Franchise company Hunters has posted a strong set of interim results for the first half of this year.
Network income rose by 7% to £19.2m in the first six months of the year, up from £17.9m for the same period in 2018.
Adjusted operating profits rose to £1.1m (£0.85m for first six months of 2018).
Hunters also reported eight new branches converting to the group during the first six months, at an average network income per branch of £425,000.
There were 15 acquisitions of lettings books by its franchisees, helped by Hunters’ central acquisition fund, and contributing to a 12% increase in network lettings income.
The average branch income (sales and lettings) is performing at 9% more than a year ago, and according to Hunters 16% above the market performance.
Almost 5,000 employee training courses were undertaken by Hunters in the first six months of the year which has resulted in 80 branches being accredited for both sales and lettings.

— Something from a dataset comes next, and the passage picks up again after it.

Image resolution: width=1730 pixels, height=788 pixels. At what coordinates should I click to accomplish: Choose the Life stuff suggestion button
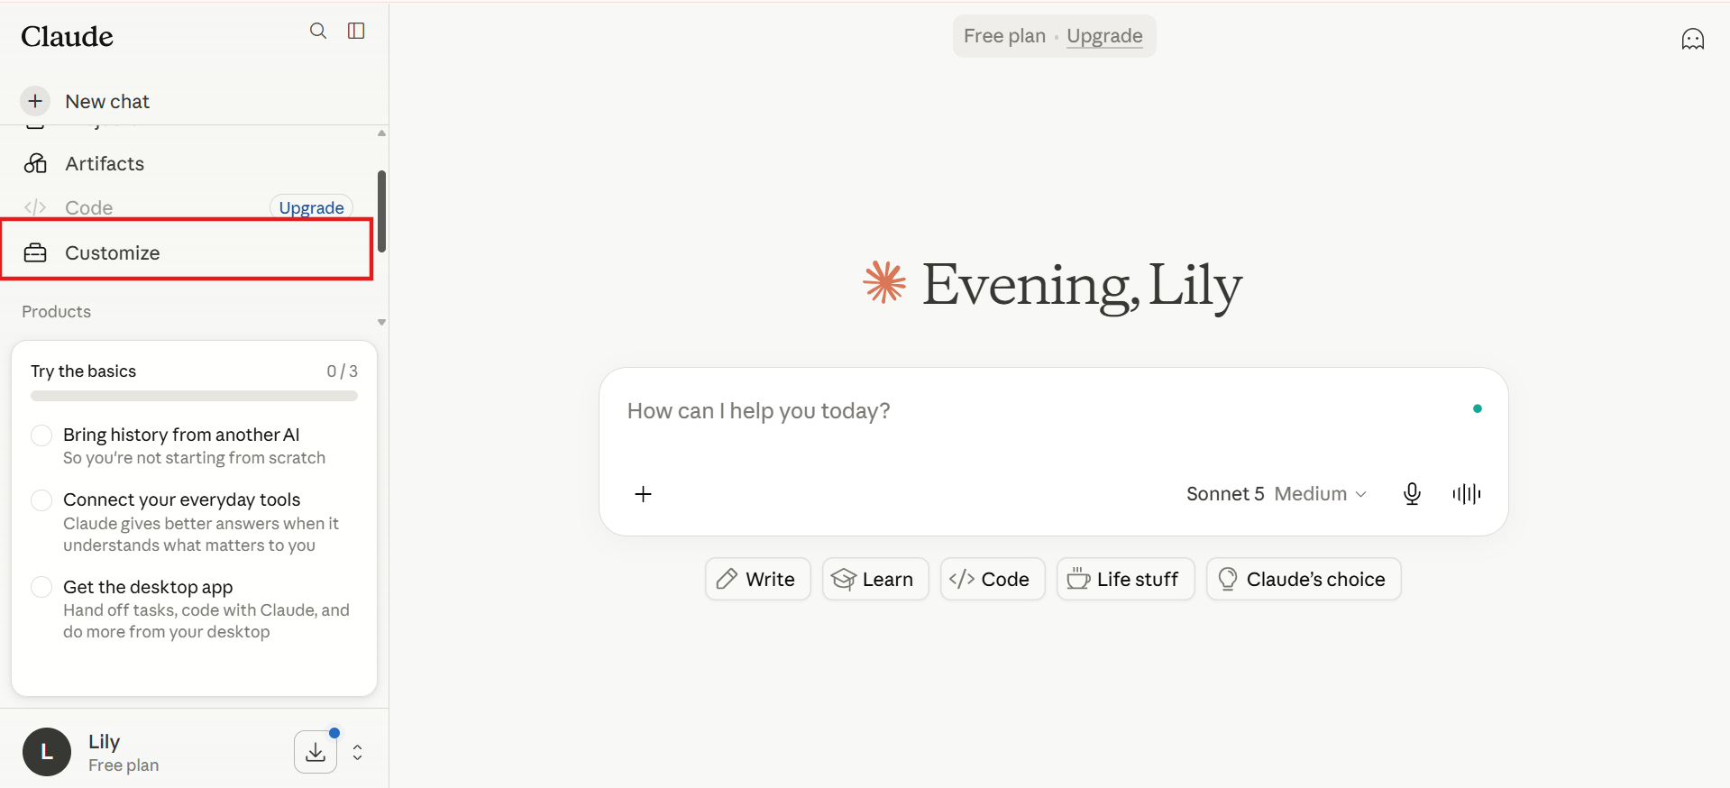[1125, 579]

Digital and social media marketing has resulted in web sessions increasing, and online appointment bookings increased by 40% in the six month period.
Glynis Frew, chief executive, said: “We’re extremely encouraged by these first six months and expect an even better performance come the end of the year.
“There is no getting away from the fact that the marketplace faces profound challenges in terms of the ongoing economic volatility and now the tenant fee ban too.
“However, we continue to roll out a well-designed strategy which makes Hunters a strong brand to become a part of.
“We support independent agents, and our procurement ability, plus our continued investment in training, technology and marketing, puts us in good stead to further strengthen our appeal and for our mutual growth to continue.”